### Exercise objective
Copy out the lines word for word, from the one containing "Click the Bootstrap B icon" through the one containing "Action: 461,365". Omit the pictures.

### Input for this task
▼▼▼
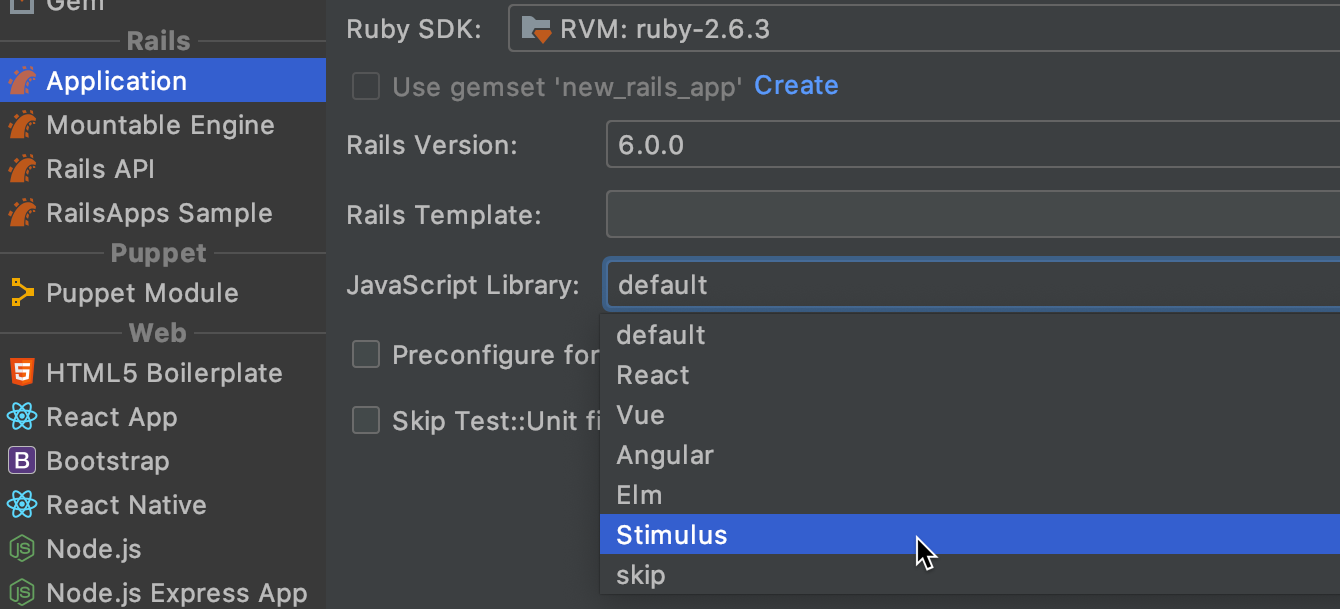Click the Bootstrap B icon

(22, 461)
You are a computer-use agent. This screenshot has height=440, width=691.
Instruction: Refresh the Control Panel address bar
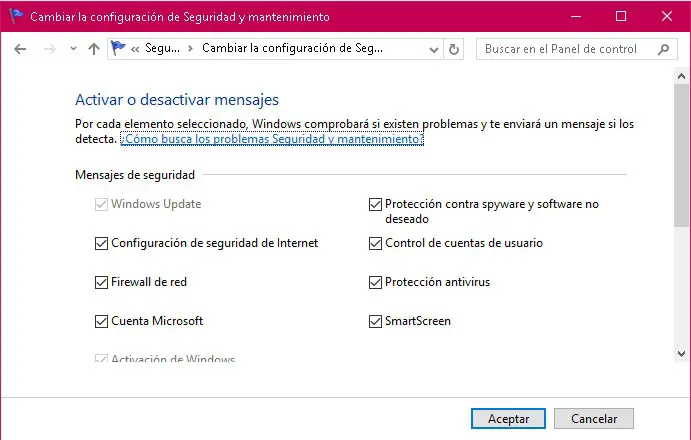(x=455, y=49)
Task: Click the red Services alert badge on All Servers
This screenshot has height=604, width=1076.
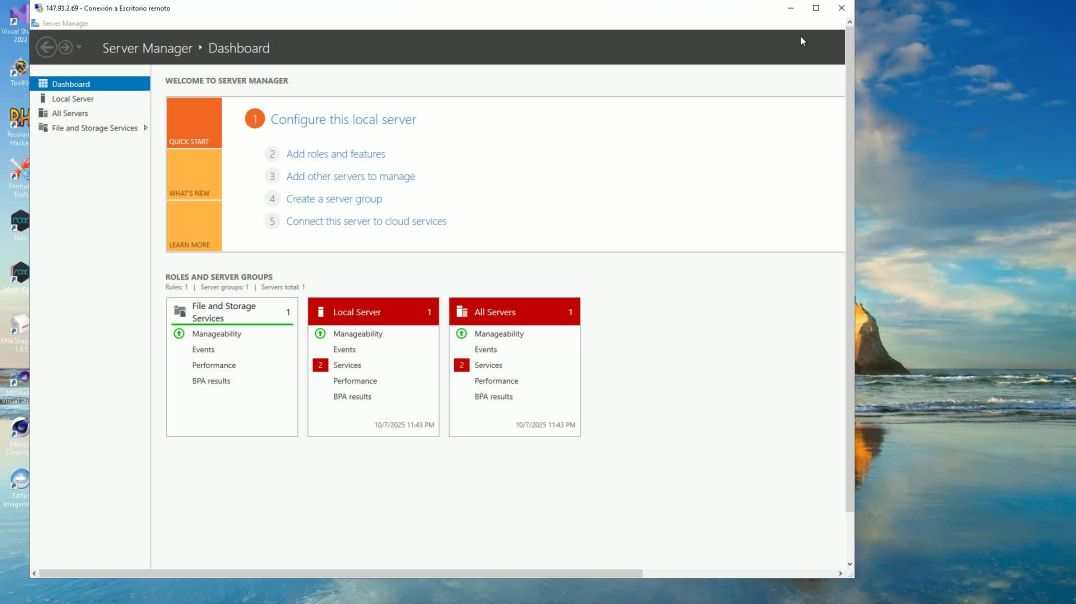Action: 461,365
▲▲▲
▼▼▼
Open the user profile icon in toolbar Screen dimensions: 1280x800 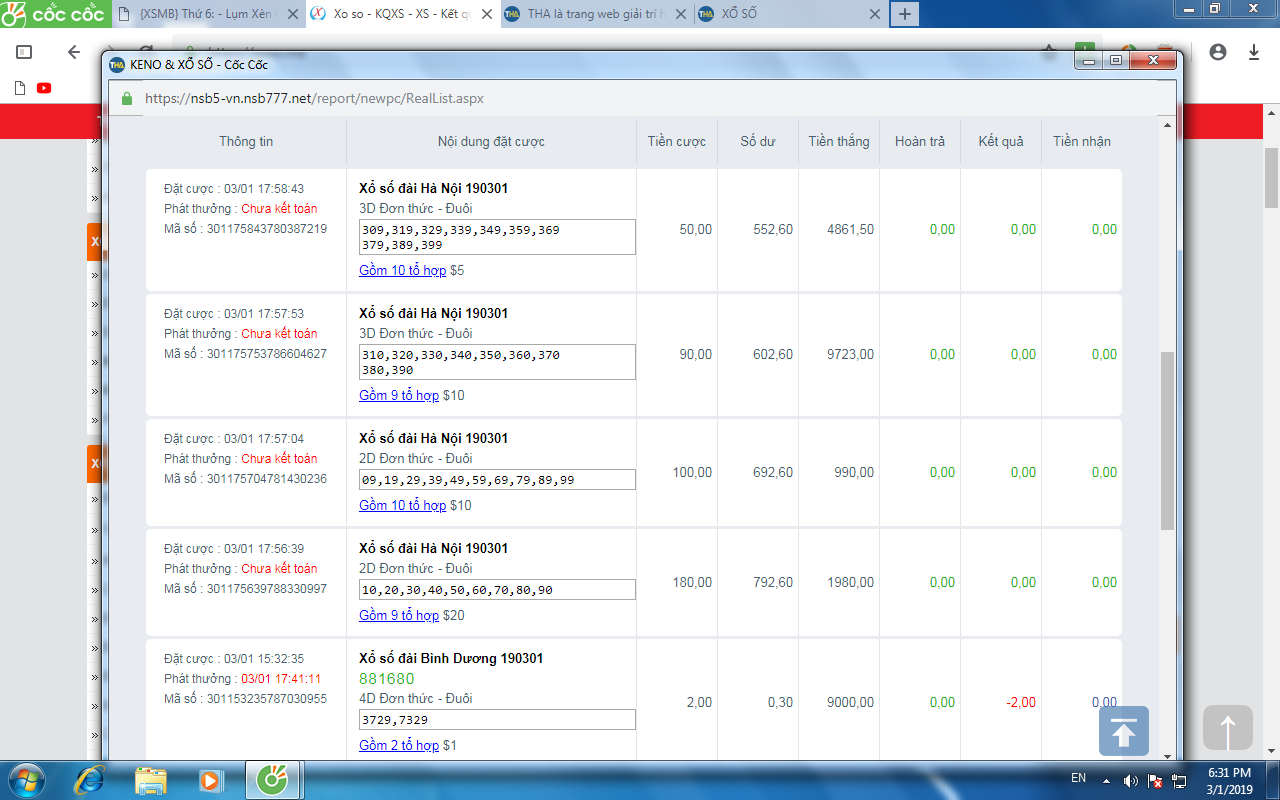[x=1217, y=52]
▲▲▲
### Correct output
Click the Bootstrap B icon

(22, 461)
You are a computer-use agent. This screenshot has height=440, width=691.
Instruction: Refresh the Control Panel address bar
(x=455, y=49)
Task: Click the red Services alert badge on All Servers
This screenshot has height=604, width=1076.
Action: 461,365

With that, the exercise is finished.